Facebook's Refusal to Fact-Check Political Content Undermines Democracy

By Daily Editorials

October 25, 2019 4 min read

In a rare public address last week, Facebook founder Mark Zuckerberg argued that it's not his platform's job to police political speech. That sounds reasonable, until you consider what he's defending: Facebook's acquiescence to the spreading of deliberate, blatant misinformation by President Donald Trump's reelection campaign.

Social media, like the mainstream press, has been pushed into unfamiliar territory by a president who doesn't merely spin facts the way politicians have always done but makes self-serving assertions that are provably false. The response to these lies shouldn't be to shrug and declare them allowable as "political speech."

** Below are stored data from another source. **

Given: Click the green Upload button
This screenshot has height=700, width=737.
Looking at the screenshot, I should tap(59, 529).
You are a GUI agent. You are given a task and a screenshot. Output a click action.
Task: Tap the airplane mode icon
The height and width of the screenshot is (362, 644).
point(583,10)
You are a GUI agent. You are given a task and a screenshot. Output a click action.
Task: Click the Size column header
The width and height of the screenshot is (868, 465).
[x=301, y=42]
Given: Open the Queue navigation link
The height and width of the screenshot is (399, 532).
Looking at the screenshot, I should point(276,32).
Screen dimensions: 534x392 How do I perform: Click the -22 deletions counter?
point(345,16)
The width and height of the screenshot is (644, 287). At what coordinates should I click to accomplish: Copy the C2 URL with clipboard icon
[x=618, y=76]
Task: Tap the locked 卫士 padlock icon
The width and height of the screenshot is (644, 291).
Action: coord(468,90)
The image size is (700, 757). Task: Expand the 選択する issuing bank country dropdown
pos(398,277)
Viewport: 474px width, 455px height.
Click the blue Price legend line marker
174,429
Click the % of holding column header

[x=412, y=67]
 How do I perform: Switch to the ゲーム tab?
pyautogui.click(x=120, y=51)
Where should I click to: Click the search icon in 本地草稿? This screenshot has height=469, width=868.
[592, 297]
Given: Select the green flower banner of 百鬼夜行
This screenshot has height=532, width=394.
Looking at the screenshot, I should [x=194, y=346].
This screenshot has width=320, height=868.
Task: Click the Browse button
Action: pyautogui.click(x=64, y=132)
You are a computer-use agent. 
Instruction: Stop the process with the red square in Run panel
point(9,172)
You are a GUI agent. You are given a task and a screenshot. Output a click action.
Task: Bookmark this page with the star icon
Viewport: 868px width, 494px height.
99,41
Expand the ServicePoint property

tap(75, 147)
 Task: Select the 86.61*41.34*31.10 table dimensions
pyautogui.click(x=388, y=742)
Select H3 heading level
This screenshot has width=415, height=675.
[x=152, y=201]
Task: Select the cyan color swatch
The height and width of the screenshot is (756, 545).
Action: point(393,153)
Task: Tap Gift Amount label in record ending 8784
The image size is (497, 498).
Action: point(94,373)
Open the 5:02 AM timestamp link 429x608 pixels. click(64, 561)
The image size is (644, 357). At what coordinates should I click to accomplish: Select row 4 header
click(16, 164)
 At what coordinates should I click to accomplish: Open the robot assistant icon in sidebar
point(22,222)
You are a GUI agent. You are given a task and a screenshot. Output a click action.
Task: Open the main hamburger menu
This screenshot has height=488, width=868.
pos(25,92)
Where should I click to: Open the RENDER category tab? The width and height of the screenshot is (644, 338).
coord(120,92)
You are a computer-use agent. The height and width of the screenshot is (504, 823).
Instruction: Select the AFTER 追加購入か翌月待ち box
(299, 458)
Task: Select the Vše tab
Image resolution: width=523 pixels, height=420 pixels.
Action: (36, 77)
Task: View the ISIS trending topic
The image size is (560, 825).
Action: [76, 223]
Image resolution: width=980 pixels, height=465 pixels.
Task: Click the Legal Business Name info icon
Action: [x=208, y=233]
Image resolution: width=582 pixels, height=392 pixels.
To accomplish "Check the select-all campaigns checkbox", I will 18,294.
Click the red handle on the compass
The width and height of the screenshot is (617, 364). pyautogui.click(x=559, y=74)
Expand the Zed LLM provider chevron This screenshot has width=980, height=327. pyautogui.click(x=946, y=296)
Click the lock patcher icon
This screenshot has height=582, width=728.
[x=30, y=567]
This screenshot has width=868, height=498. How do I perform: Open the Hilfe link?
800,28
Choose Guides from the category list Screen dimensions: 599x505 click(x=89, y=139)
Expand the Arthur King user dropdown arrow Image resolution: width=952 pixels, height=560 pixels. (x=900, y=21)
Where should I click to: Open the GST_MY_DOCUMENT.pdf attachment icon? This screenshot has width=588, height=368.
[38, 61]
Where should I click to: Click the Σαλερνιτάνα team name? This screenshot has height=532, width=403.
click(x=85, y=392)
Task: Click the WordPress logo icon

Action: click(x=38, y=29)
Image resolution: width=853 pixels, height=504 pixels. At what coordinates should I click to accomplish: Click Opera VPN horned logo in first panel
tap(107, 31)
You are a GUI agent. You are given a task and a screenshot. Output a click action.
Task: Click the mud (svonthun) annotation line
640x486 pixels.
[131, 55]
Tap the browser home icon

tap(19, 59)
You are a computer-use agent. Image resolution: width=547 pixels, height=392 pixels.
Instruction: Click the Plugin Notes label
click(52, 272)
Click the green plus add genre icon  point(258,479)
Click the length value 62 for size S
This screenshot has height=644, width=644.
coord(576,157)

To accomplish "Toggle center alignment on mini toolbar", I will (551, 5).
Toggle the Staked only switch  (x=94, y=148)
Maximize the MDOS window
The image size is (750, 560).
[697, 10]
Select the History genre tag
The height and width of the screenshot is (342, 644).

There is a tradition in American politics of fudging facts in ways that go right to the line of falsehood without crossing it — when a politician cherry-picks one poll to bolster his argument on an issue, for example, without mentioning that most polls show the opposite. That's misleading, but it's not technically a lie.

What Trump has brought to the presidency is a willingness to dispense with the practice of at least technically sticking to facts. Instead, he simply lies. For example, he asserts that the economy was sinking before he took office (it was rising), or that millions of illegal immigrants voted (they didn't), or that the 2017 Republican tax cut was the largest in history (not even close). These aren't merely misleading or even debatable statements. They're utter, easily debunked lies.

Facebook's policy, as articulated by Zuckerberg at last week's Georgetown University speech, is to bar content that is violent or obscene but to leave alone the posts of political campaigns — even if they make false assertions of fact — in deference to "free expression."

For example, the Trump campaign recently posted on Facebook a false claim that former Vice President Joe Biden got a Ukrainian prosecutor fired to stop an investigation into a business connected to his son. In fact, the removal of the prosecutor was sought by numerous Western leaders and had no impact on the investigation. But when the Biden campaign sought to have the ad removed, Facebook refused, saying it wasn't the company's job to fact-check political content.

Democratic presidential candidate Elizabeth Warren dramatized the problem with that stance by buying her own Facebook ad making the deliberately false claim that Zuckerberg has endorsed Trump (he hasn't endorsed anyone), then daring Facebook to leave it up. It did.

Zuckerberg warns that policing political content could become a "slippery slope" in which tech platforms end up stifling political debate. It's a legitimate concern. That's why the policing should be done transparently, with clearly articulated standards for what constitutes mere spin and what crosses the line into outright fiction.

But to allow inarguably false information to stand unchallenged doesn't promote robust debate, it promotes lies — and that's the last thing America's democracy needs right now.